++++ ИСХОДНЫЙ ТЕКСТ ++++

Все эти лошадки, белки, желтые листья, и сумерки и солнце, садящееся за Серпентайн, Оксфорд-стрит в час пик, газовые фонари, нервно дребезжащие светом на фасаде большого и высокого здания, на котором написано что-то вроде Плазы или, может быть, я ошибаюсь; кутерьма в районе Риджент-стрит, Трокадеро, мельтешащая, опрятная, а бездомные лежат себе вдоль улицы в подветренных закутках, аккуратно упакованные в синие чистенькие спальники, люди из службы социального обеспечения ходят от одного к другому и явно уговаривают их переместиться в какую-то ночлежку, они отказываются, мотая головами. Тепло. Бутылка виски рядом.

И никто не покупает золота, которое у них там лежит по всем витринам - им хватает, что оно просто там лежит, да у них и так есть, старое. Пускай другие покупают, это им надо с чего-то начинать свою историю.

И еще эти маечки, продающиеся в развальчиках на перекрестках небольших улиц, выходящих на Оксфорд-стрит: "Good Girls Go To Heaven Bad Girls Go To London": "Хорошие девочки отправятся в Рай, плохие девчонки - приезжают в Лондон".



ПЛОХИЕ МАЛЬЧИКИ ЖИЛИ ВО ЛЬВОВЕ

Львов - это всегда чрезвычайно очень много слов, оказывающихся друг с другом рядом. Подвал на спуске от ГБ к центру, где обитали витражисты-литераторы Клех и Комский, где кофе готовился около двух часов, учитывая необходимость предварительного обжига зерен с последующим их тройным перемалыванием в крайне неторопливой армянской кофемолке. Парщиков во Львове в целом и на пивном заводе австро-венгерских времен с художником, в то время главным по оформительской части на пивзаводе, Жозей Захаровым; сестры-близнецы Таня и Наташа, одна из которых была женой Жози; мастерская Жози на улице Зеленой, возле Лычаковского кладбища, где я однажды в августе провалялся дней десять с жесточайшей ангиной, едва вставая, чтобы полоскать горло мерзкой смесью соды и йода, глядя на Львов сверху, а Лена ходила по всем мастерским города со всеми нашими приятелями, в порыве чувств приносящими мне вечером еду, которую я есть не мог - из-за горла, хотя жрать и хотел.

++++

- [ЗАДАНИЕ 1] Замените «витринам» на «прилавкам» в отрывке текста о Лондоне и Львове от «И никто не покупает» до «начинать свою историю.» и приведите этот отрывок целиком.
- [ЗАДАНИЕ 2] Продолжите текст о Лондоне и Львове, начав сразу после его последнего предложения.
Приведённый далее перечень — самостоятельный материал.

++++ ПЕРЕЧЕНЬ ЗАПИСЕЙ ++++

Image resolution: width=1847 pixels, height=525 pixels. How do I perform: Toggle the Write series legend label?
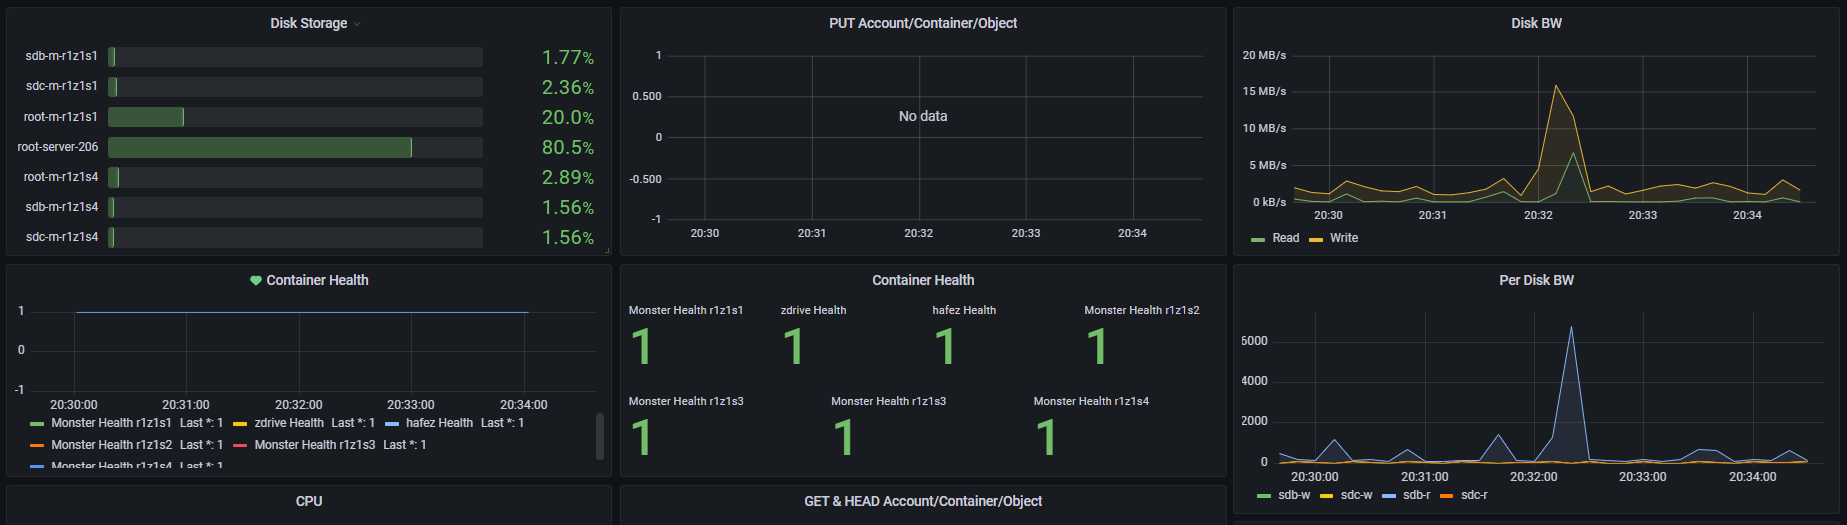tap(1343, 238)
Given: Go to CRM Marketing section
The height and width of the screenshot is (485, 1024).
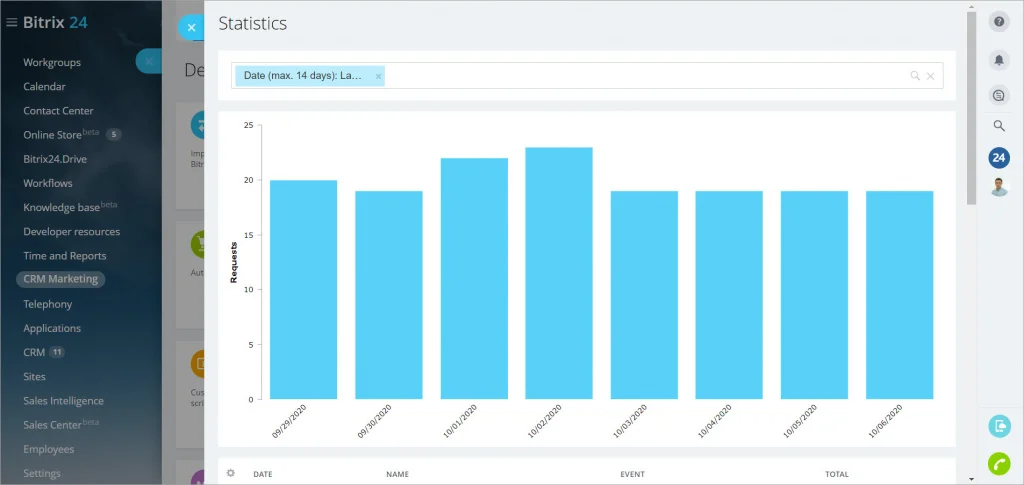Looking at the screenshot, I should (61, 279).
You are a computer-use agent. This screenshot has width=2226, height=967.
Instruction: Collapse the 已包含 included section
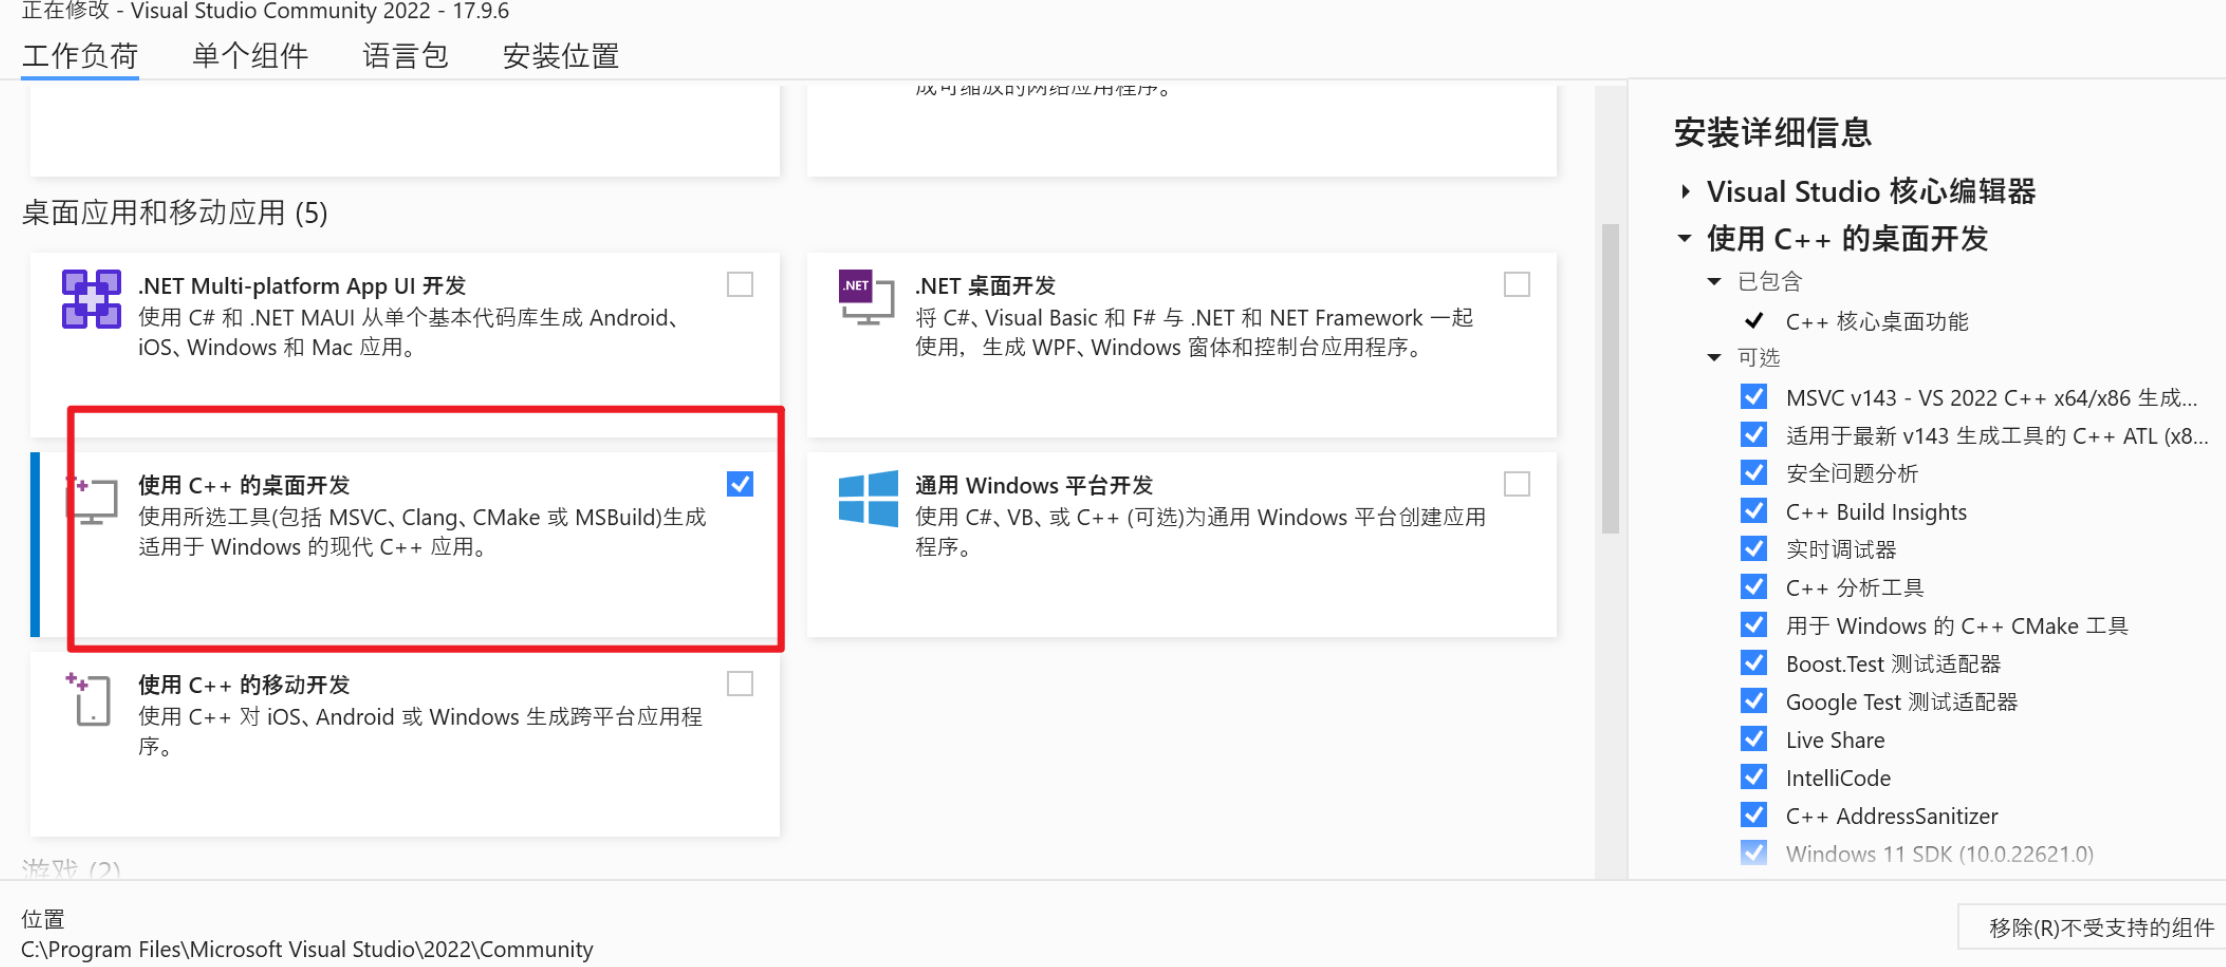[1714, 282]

++++

- [ОЖИДАЕМЫЙ ОТВЕТ 1]
И никто не покупает золота, которое у них там лежит по всем прилавкам - им хватает, что оно просто там лежит, да у них и так есть, старое. Пускай другие покупают, это им надо с чего-то начинать свою историю.

- [ОЖИДАЕМЫЙ ОТВЕТ 2]
А также - Фонд Захер-Мазоха (тоже львовского человека), который сдедал Игорь Подольчак, уже заранее (это было еще при СССР или сразу после его распада) начавший рассуждать о том, что данное явление, маргинальное, находящееся в тени, влияло и влияет на развитие культуры ("Влияние это до сих пор до конца не идентифицировалось и не вычленилось полностью, как бы увязая в современных ему этических понятиях"). А также история прохладного, тяготевшего к стерильным и умозрительным эстонским вариантам графика Аксинина, культового персонажа Львова, которого я так и не увидел, поскольку самолет, в котором он возвращался из Таллина, заходя на посадку во Львове, столкнулся с взлетающим самолетом, везшим в своем нутре начальника Закарпатского военного округа.

Его жена потом, кажется, несла на себе его харизму, впрочем так могло и показаться, она была восточного облика с собакой-таксой, о чем-то переговорила с Клехом в парке аккурат напротив Спилки письменников, то есть тогдашнего Союза писателей Львовской области УССР, где один тамошний мальчонка-функционер по общей пьянке зачитывал нам трагические письма Тарковского Параджанову о том, что "как одиноко наше ремесло, и не присылай ты ко мне всяких юных сумасшедших, потому что - что я им могу сказать?"

А над лестницей Спилки был стеклянный колпак, свет с неба падал на лестницу и все это пахло светом и сухим деревом. А еще в городе была лестница Дома ученых, запечатленная в большом количестве кинофильмов, знаменита которая тем, что она мягким сецессионным разворотом поднимается метров на шесть, занимая собой помещение, пространство, в котором, поди, и небольшая церквушка бы поместилась.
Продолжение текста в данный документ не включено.